■ ВЫБРАННЫЙ ФРАГМЕНТ
_____

Прекращение наших дружественных отношений не мешает мне быть готовым к тем услугам Вам, которые я оказать могу. Не так давно в Париже Вы мне написали, что хотели бы моей помощи в получении посылки Фонда. Как Вам известно, я тотчас послал пневматик Недошивиной и сообщил об этом Вам. Через шесть недель я буду в Нью-Йорке и лично поддержу ходатайство о помощи Вам в Фонде: только позавчера я получил скрестившееся с моим письмо Николаевского[418], — он мне сообщает, что касса Фонда сейчас совершенно пуста и что они надеются весной ее пополнить. Не скрою от Вас, я ходатайствовал из Франции о помощи слишком большому числу людей, и поэтому мои ходатайства очень там обесценились и теперь выполняется одно из трех или четырех. Было бы хорошо, если бы о Вас Фонду написал (Зензинову[419]) какой-либо еще не «использованный» в Фонде другими известный человек. А я там еще устно поддержу, обещаю это Вам твердо, никак не гарантируя, что Президиум Фонда удовлетворит просьбы.

_____

■ ФРАГМЕНТЫ ДАННЫХ
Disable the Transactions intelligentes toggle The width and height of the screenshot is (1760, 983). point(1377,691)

_____

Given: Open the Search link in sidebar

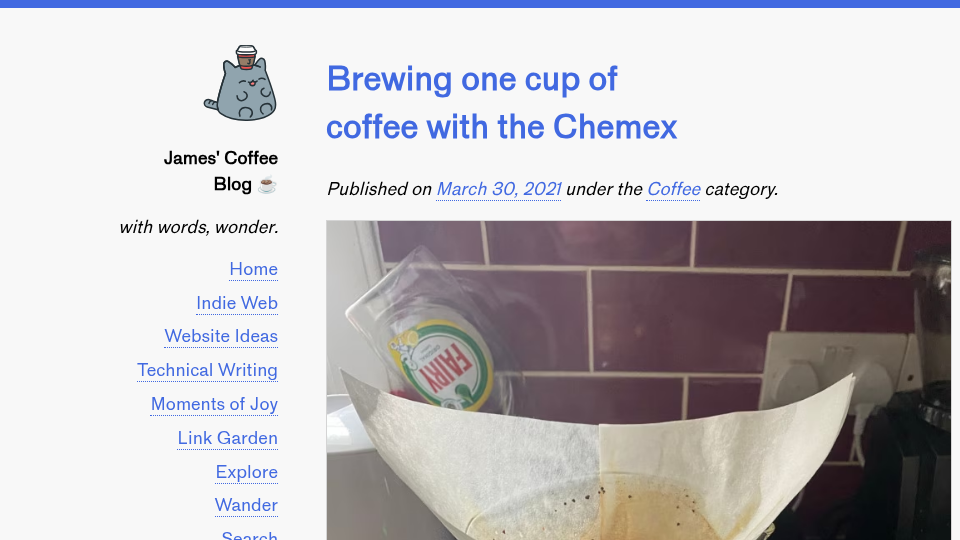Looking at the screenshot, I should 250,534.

_____

■ ЗАДАНИЕ
Перепишите целиком и без единого изменения приведенный выше отрывок письма о ходатайстве перед Фондом.

■ РЕЗУЛЬТАТ
Прекращение наших дружественных отношений не мешает мне быть готовым к тем услугам Вам, которые я оказать могу. Не так давно в Париже Вы мне написали, что хотели бы моей помощи в получении посылки Фонда. Как Вам известно, я тотчас послал пневматик Недошивиной и сообщил об этом Вам. Через шесть недель я буду в Нью-Йорке и лично поддержу ходатайство о помощи Вам в Фонде: только позавчера я получил скрестившееся с моим письмо Николаевского[418], — он мне сообщает, что касса Фонда сейчас совершенно пуста и что они надеются весной ее пополнить. Не скрою от Вас, я ходатайствовал из Франции о помощи слишком большому числу людей, и поэтому мои ходатайства очень там обесценились и теперь выполняется одно из трех или четырех. Было бы хорошо, если бы о Вас Фонду написал (Зензинову[419]) какой-либо еще не «использованный» в Фонде другими известный человек. А я там еще устно поддержу, обещаю это Вам твердо, никак не гарантируя, что Президиум Фонда удовлетворит просьбы.